*Information given:*

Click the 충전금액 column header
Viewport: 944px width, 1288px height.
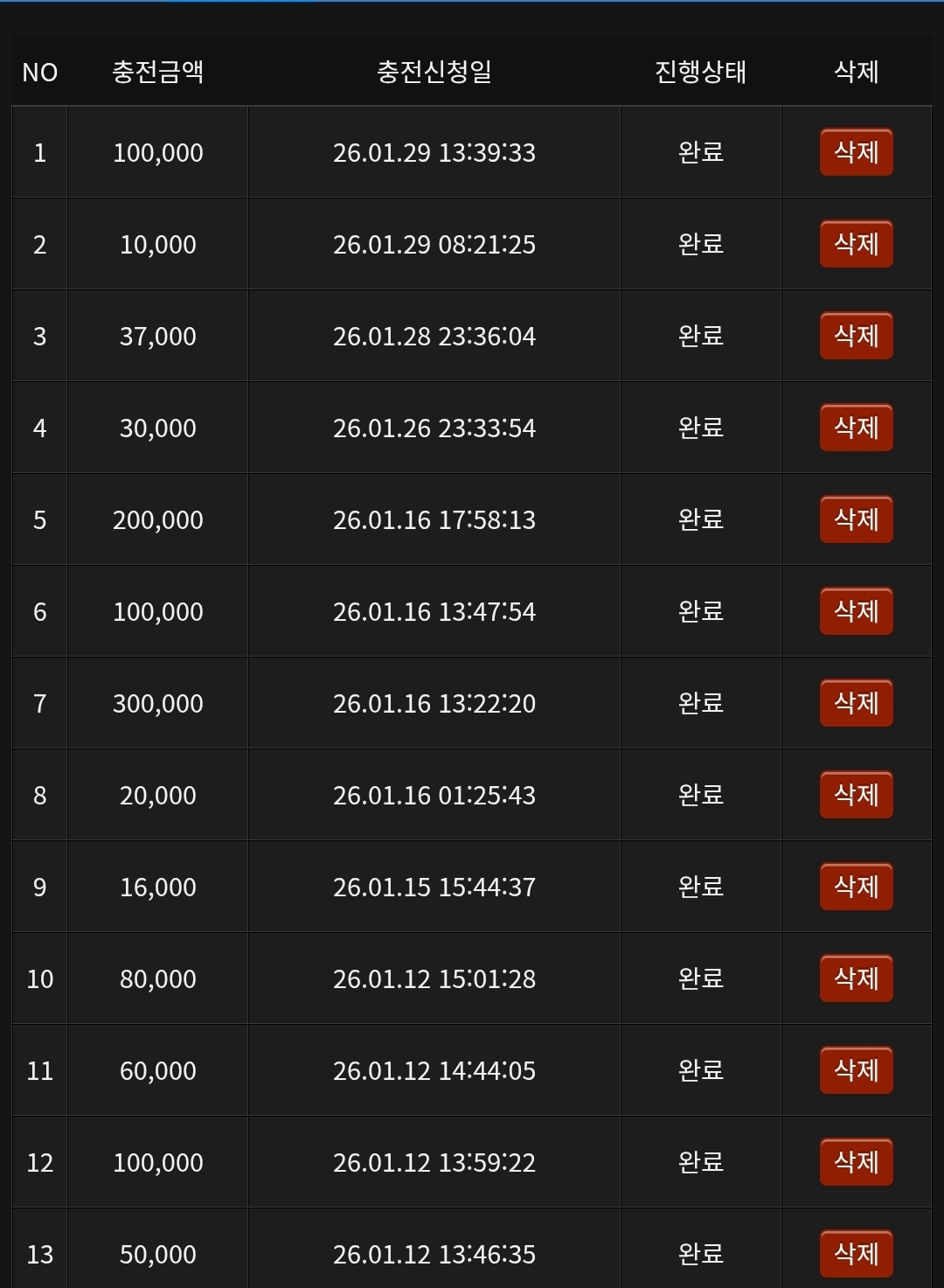click(157, 72)
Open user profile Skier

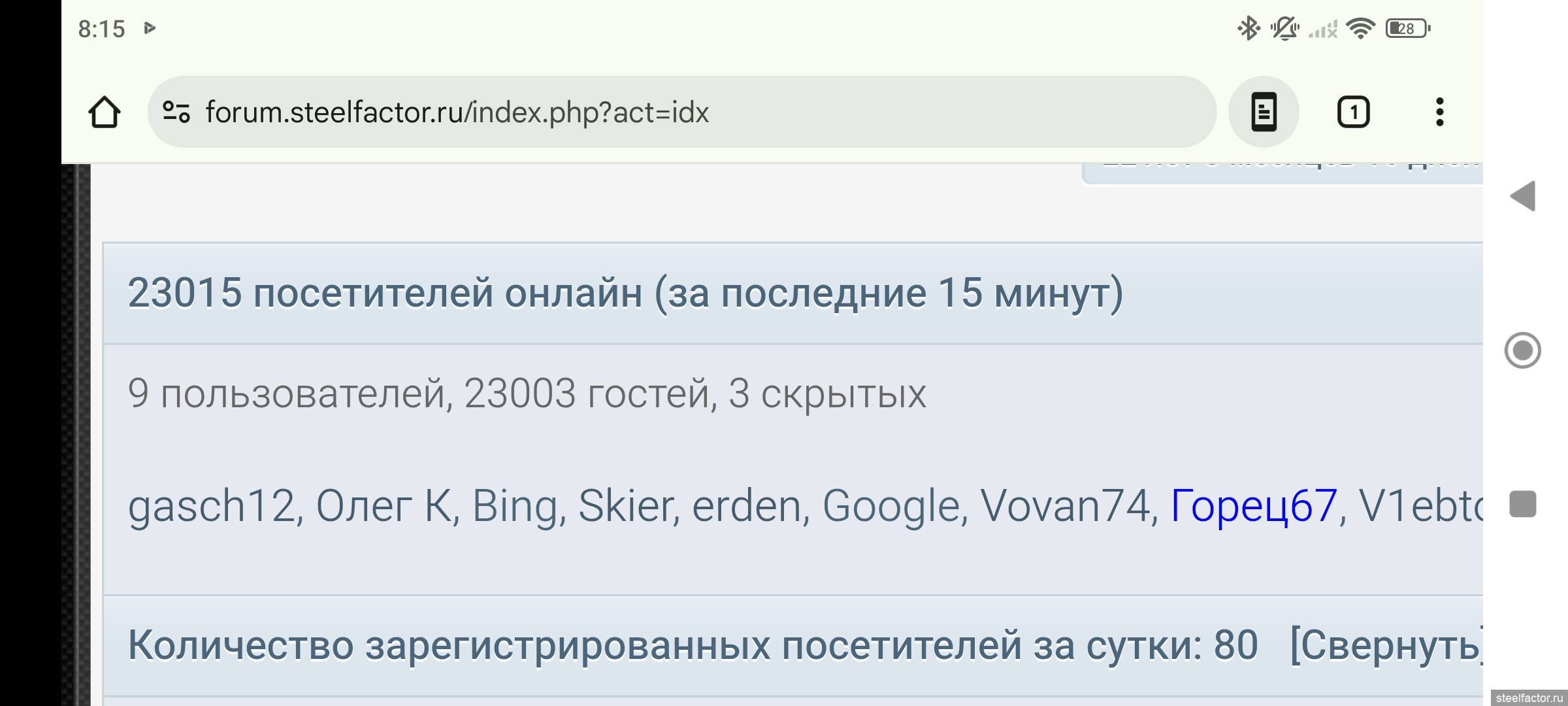point(626,506)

*Task brief:* Please output the entire listing above verbatim and omit its images.

*Written answer:*
Click the 충전금액 column header
Viewport: 944px width, 1288px height.
click(157, 72)
Open user profile Skier

point(626,506)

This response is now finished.